**DATA SHOWN**
---------------

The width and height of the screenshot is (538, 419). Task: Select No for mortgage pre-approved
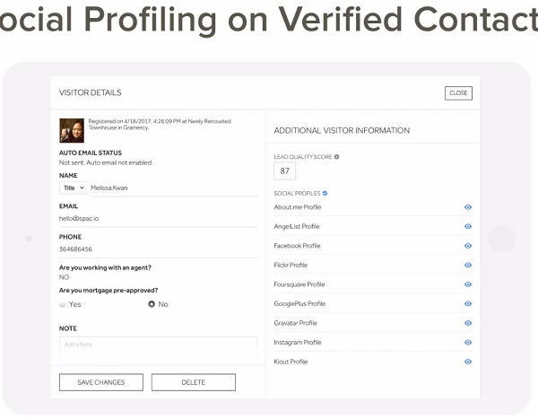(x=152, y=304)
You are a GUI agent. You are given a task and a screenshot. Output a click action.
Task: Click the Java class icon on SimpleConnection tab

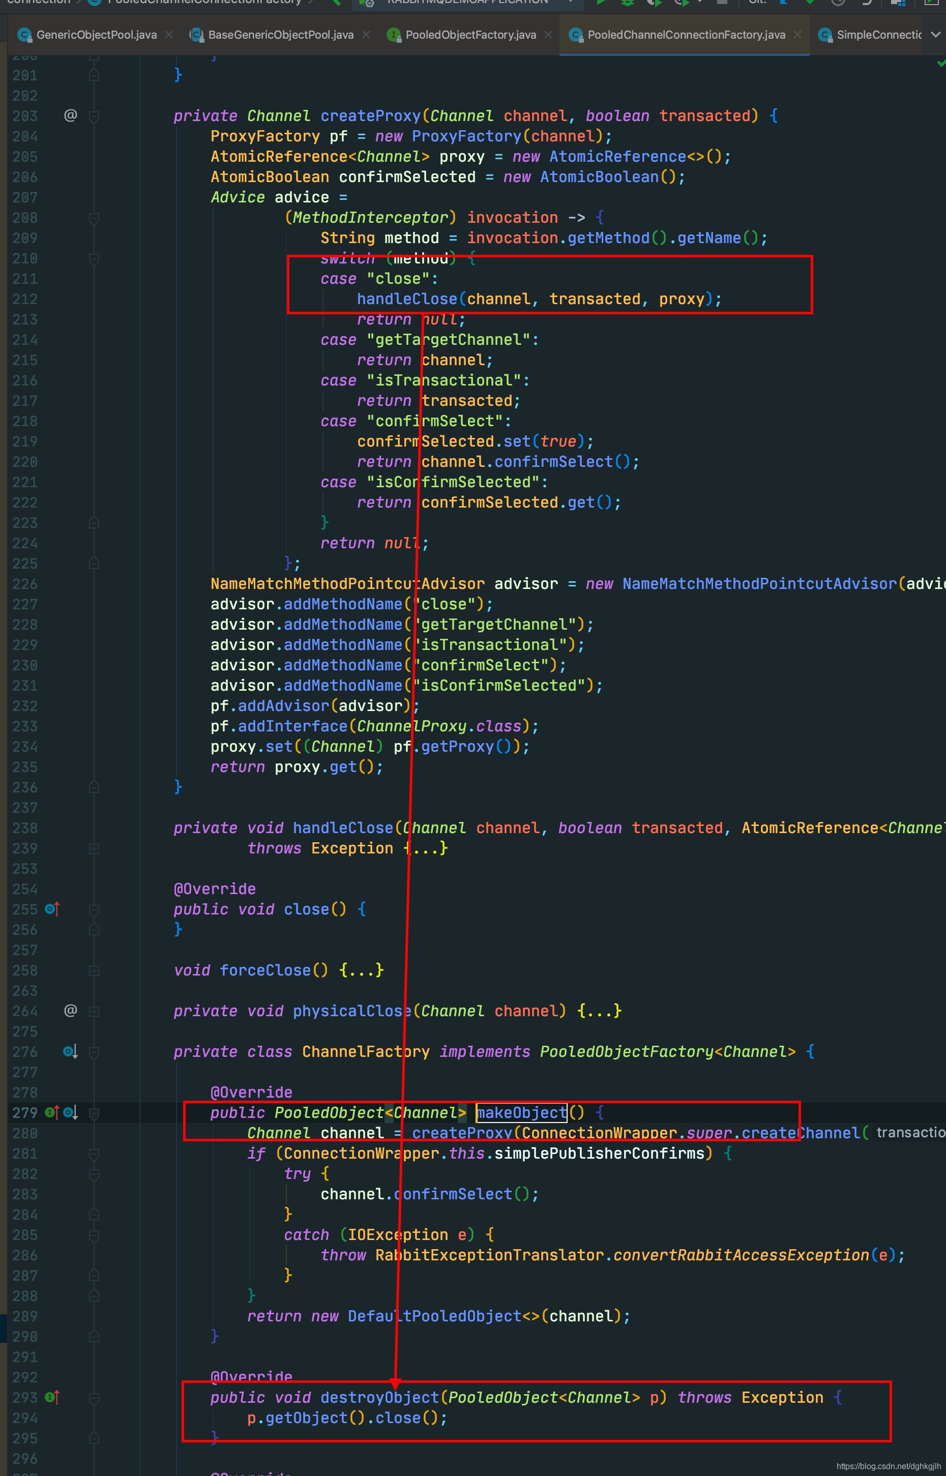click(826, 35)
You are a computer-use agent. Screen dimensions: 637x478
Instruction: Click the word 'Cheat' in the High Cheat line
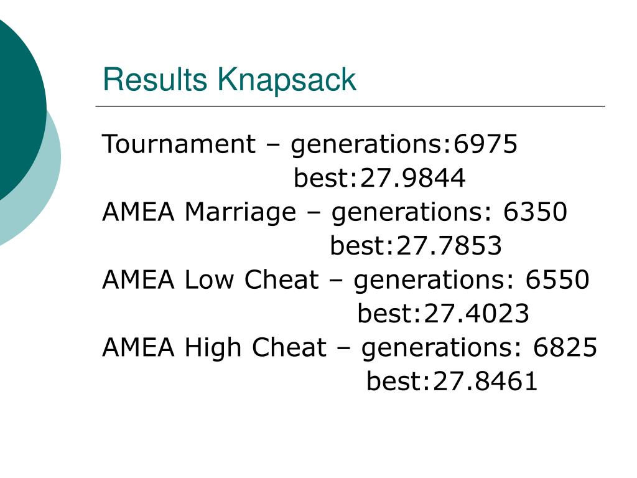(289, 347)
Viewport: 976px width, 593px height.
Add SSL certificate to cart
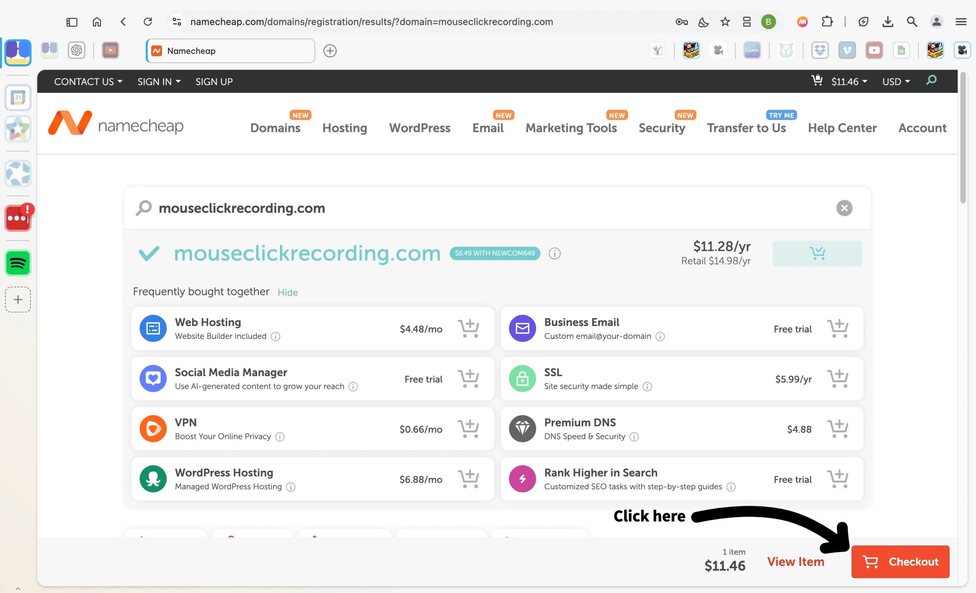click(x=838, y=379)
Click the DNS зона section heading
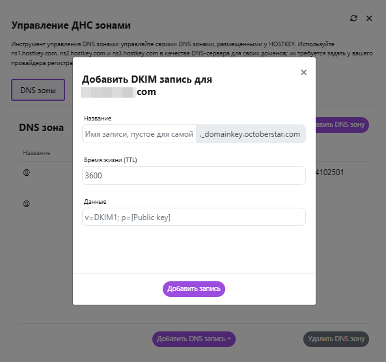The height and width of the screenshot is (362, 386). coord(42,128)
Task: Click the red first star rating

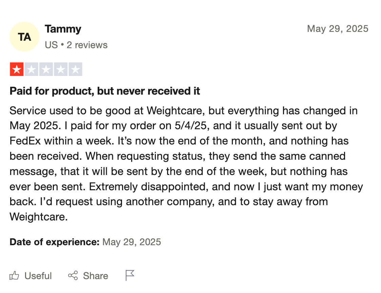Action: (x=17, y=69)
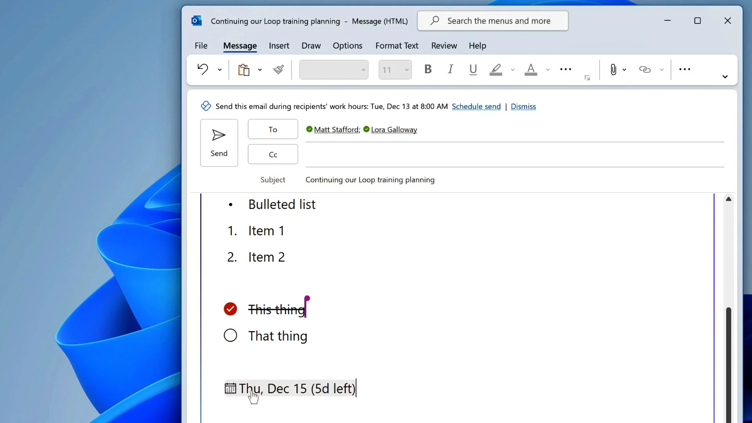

---------------

**SHORT EXERCISE**
Can you rewrite everything from the line containing "You are a computer-use" down to the end of the rows as a numbered list, skipping blank lines and leaving out the pictures?

**RESPONSE TO THE TASK**
1. You are a computer-use agent. Screen dimensions: 637x478
2. Instruction: Click the word 'Cheat' in the High Cheat line
3. (289, 347)
4. Viewport: 976px width, 593px height.
5. Add SSL certificate to cart
6. click(x=838, y=379)
7. Click the DNS зона section heading
8. The height and width of the screenshot is (362, 386). coord(42,128)
9. Task: Click the red first star rating
10. Action: (x=17, y=69)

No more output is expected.